El término escasea en los discursos críticos de la época, en cuanto a su versión fascista o nazi, a pesar de los evidentes rasgos populistas de estos. Tanto en la estructura de esos Estados social-corporativos, como en el prostituido concepto del heimat de los nazis —regreso mítico a la tierra a través de las tradiciones folclóricas de la raza— se encuentra en estado puro el rechazo radical de las elites urbanas, económicas o culturales, que constituían la médula de los Estados precedentes.

Pero el recorrido del término ha sido largo hasta llegar a nuestro presente.

En los 50, el académico americano Edward Shils amplía el concepto, sacándolo de su exclusivo contexto campesino para incorporarlo a los movimientos urbanos y a sociedades de todo tipo. El populismo representaba para este sociólogo «una ideología de resentimiento contra un orden social impuesto por alguna clase dirigente de antigua data, de la que supone que posee el monopolio del poder, la propiedad, el abolengo o la cultura».
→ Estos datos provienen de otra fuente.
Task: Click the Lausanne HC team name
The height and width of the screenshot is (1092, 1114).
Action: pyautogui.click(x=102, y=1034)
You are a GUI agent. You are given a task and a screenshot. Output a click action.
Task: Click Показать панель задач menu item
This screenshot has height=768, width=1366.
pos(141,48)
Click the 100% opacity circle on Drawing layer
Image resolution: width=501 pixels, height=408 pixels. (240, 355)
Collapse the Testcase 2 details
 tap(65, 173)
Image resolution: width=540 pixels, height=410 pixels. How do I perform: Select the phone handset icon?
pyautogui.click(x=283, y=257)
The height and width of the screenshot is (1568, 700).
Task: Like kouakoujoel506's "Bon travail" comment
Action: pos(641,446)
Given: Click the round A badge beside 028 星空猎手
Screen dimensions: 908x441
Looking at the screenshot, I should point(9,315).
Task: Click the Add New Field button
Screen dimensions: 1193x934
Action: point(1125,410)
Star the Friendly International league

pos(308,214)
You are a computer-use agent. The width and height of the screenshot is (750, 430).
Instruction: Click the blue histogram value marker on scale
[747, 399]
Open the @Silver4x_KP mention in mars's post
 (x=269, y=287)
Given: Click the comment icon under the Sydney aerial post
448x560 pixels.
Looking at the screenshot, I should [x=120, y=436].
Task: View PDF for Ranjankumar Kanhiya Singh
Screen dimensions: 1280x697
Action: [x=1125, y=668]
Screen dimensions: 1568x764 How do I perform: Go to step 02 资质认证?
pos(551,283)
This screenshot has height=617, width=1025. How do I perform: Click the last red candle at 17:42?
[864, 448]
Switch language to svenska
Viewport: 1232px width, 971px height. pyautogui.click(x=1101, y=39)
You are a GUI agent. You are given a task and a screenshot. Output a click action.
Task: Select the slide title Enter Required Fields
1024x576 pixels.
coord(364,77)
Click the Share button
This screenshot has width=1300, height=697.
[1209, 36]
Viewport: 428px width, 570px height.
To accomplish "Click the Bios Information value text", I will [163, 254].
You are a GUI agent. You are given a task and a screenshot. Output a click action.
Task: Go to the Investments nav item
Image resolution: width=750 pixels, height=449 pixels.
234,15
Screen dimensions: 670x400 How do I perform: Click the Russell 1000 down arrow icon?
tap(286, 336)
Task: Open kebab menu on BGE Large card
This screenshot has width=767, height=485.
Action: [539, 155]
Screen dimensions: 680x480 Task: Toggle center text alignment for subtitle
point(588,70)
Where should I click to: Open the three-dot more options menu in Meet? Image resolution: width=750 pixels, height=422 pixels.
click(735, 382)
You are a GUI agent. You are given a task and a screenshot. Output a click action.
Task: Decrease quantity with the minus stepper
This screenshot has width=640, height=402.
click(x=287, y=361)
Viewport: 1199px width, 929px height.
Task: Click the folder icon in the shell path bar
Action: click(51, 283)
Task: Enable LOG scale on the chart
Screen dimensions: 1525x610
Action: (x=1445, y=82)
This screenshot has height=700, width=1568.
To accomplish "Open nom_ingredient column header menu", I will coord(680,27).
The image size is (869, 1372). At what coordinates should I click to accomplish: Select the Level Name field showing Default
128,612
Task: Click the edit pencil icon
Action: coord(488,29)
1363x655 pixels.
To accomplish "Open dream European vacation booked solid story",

Hoy nos suena familiar la descripción de una ideología que «moviliza los sentimientos irracionales de las masas para ponerlas econtra de las élites». O sea, el populismo consiste en un conjunto de fenómenos políticos que combaten la democracia liberal, cada uno a su modo.

Su característica esencial es el liderazgo personal frente al institucional; emocional frente al racional; y unanimista frente al pluralista.

Y aquí es donde aparece la actual figura emblemática de este discurso, en la persona del filósofo posmarxista argentino, Ernesto Laclau, a quien el más listo de todos nosotros, Ruiz-Quintano, suele hacer referencia en sus geniales columnas.

Según el maestro de nuestros líderes perroflautas: «Populista se ha vuelto una especie de acusación banal que se lanza simplemente para desacreditar a cualquier cosa o adversario, buscando asociarlo así con algo ilegal, corrupto, autoritario, demagógico, vulgar o peligroso». En su filosofía, el populismo es, sin embargo, el nombre de la necesaria y esperada 'radicalización de la democracia'.

Con antecedentes como el de Getulio Vargas en Brasil, o Lázaro Cárdenas en Méjico, llegó posteriormente Juan Perón en la Argentina, cuyos actuales descendientes Kischneristas forman al lado de los bolivarianos en la nómina actual del populismo latinoamericano, que delega su expansión europea en Syriza y Podemos.

Laclau no es ningún imbécil. Representa, en cierto modo, una prolongación de 'herejes' como Althusser y compañía, en clave latina, o tal vez un Habermas subtropical. Marxista heterodoxo, filósofo con formación psicoanálitica, sabe de lo que habla y lo que predica.

Otra cosa son los zotes de sus alumnos.